__Work to be completed__: Restate verbatim the span of lines below between the line with "This screenshot has height=836, width=1793." and the line with "Task: Select Tuesday's", including those two lines, and only that span.
........
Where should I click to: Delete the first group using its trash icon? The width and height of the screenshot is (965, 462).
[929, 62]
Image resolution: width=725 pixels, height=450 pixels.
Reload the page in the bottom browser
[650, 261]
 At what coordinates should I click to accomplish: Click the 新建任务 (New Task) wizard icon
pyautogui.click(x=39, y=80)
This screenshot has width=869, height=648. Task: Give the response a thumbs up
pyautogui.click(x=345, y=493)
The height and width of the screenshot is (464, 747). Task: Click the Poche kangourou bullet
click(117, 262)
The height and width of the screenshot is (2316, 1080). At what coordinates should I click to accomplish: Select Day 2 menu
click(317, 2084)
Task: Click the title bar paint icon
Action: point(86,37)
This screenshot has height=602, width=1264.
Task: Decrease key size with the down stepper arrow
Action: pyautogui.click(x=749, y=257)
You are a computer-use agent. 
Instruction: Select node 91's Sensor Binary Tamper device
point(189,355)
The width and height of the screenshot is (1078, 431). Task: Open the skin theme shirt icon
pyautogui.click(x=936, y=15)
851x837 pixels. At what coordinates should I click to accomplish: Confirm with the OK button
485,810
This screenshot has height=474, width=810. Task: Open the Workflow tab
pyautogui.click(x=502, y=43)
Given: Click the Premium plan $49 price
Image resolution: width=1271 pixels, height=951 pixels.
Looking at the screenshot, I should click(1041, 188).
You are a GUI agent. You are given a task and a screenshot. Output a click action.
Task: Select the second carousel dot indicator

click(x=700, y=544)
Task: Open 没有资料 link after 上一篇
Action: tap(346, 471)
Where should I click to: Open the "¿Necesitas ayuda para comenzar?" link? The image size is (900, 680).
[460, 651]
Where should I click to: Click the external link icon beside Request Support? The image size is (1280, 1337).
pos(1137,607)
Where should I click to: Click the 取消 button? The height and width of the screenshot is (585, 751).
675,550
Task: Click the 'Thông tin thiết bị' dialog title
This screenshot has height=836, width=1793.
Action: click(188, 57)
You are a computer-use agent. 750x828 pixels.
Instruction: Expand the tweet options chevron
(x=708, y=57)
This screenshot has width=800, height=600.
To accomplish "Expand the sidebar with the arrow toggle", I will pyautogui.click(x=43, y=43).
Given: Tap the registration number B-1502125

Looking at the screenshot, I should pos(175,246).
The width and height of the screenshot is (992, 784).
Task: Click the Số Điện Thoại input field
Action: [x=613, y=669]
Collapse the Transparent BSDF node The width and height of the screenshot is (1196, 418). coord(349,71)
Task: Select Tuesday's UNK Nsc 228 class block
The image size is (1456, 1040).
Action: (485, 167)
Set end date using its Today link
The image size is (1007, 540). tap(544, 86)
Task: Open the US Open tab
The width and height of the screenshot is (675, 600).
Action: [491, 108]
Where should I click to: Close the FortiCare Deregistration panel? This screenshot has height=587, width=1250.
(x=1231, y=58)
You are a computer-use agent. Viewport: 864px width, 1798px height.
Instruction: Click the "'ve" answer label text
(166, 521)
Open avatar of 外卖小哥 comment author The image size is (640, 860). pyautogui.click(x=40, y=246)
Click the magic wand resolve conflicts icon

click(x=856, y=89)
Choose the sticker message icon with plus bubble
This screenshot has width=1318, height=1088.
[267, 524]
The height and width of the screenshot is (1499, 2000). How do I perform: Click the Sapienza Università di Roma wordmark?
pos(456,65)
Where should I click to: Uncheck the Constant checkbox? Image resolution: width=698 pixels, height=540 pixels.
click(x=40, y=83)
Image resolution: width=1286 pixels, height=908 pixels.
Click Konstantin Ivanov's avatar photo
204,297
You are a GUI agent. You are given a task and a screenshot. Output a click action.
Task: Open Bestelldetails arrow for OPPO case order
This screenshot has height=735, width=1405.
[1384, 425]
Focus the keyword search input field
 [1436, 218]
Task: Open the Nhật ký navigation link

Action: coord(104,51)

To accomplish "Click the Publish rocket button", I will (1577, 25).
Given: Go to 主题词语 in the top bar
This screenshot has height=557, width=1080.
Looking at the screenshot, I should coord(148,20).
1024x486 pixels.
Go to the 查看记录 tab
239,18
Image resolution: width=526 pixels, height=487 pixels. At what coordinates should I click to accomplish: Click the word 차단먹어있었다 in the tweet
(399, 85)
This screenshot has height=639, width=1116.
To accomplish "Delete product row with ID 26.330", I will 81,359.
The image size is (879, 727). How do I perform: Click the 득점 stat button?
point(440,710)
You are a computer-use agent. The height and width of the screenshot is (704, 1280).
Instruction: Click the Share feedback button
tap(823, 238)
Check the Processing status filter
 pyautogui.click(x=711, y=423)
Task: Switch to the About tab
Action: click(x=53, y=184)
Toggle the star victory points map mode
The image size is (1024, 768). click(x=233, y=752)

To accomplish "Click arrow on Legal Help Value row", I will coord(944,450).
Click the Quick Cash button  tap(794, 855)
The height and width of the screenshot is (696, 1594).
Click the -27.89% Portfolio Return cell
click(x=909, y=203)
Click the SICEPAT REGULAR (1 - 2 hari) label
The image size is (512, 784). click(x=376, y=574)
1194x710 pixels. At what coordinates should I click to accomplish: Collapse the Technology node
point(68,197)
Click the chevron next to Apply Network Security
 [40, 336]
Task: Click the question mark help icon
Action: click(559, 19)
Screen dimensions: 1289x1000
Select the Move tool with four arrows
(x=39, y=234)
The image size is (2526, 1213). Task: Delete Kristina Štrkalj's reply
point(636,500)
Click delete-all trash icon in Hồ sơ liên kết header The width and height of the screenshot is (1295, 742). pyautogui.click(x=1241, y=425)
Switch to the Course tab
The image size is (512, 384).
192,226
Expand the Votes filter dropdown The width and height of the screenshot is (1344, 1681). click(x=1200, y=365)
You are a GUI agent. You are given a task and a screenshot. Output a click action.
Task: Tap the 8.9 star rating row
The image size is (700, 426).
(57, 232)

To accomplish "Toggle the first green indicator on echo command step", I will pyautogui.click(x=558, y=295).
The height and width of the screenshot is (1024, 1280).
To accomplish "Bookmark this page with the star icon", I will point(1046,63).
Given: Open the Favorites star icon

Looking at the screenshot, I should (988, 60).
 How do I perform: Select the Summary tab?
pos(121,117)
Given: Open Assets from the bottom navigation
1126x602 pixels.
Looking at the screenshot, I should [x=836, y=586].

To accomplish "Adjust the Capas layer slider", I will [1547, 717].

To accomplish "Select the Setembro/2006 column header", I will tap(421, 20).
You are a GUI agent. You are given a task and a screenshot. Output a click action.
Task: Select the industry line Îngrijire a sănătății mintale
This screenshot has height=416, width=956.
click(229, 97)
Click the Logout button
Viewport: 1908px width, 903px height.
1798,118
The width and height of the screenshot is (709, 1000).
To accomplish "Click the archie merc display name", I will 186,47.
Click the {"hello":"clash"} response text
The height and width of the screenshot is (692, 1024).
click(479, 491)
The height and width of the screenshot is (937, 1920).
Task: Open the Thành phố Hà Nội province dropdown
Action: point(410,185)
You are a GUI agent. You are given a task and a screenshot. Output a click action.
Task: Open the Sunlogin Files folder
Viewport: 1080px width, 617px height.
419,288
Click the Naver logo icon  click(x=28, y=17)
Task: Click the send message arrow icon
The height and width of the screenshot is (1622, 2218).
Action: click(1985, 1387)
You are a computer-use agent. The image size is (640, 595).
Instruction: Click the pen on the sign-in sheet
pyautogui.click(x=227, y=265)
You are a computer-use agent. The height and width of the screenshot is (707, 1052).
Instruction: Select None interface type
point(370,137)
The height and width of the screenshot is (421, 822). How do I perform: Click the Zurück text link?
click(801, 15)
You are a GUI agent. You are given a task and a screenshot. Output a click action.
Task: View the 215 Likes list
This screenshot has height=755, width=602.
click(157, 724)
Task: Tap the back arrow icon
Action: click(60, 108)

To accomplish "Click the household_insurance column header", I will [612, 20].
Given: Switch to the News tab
........
__Final answer__:
This screenshot has height=836, width=1793.
Action: click(188, 57)
You are a computer-use agent. 750x828 pixels.
Instruction: Expand the tweet options chevron
(x=708, y=57)
This screenshot has width=800, height=600.
To accomplish "Expand the sidebar with the arrow toggle", I will pyautogui.click(x=43, y=43).
Given: Tap the registration number B-1502125

Looking at the screenshot, I should pos(175,246).
The width and height of the screenshot is (992, 784).
Task: Click the Số Điện Thoại input field
Action: [x=613, y=669]
Collapse the Transparent BSDF node The width and height of the screenshot is (1196, 418). coord(349,71)
Task: Select Tuesday's UNK Nsc 228 class block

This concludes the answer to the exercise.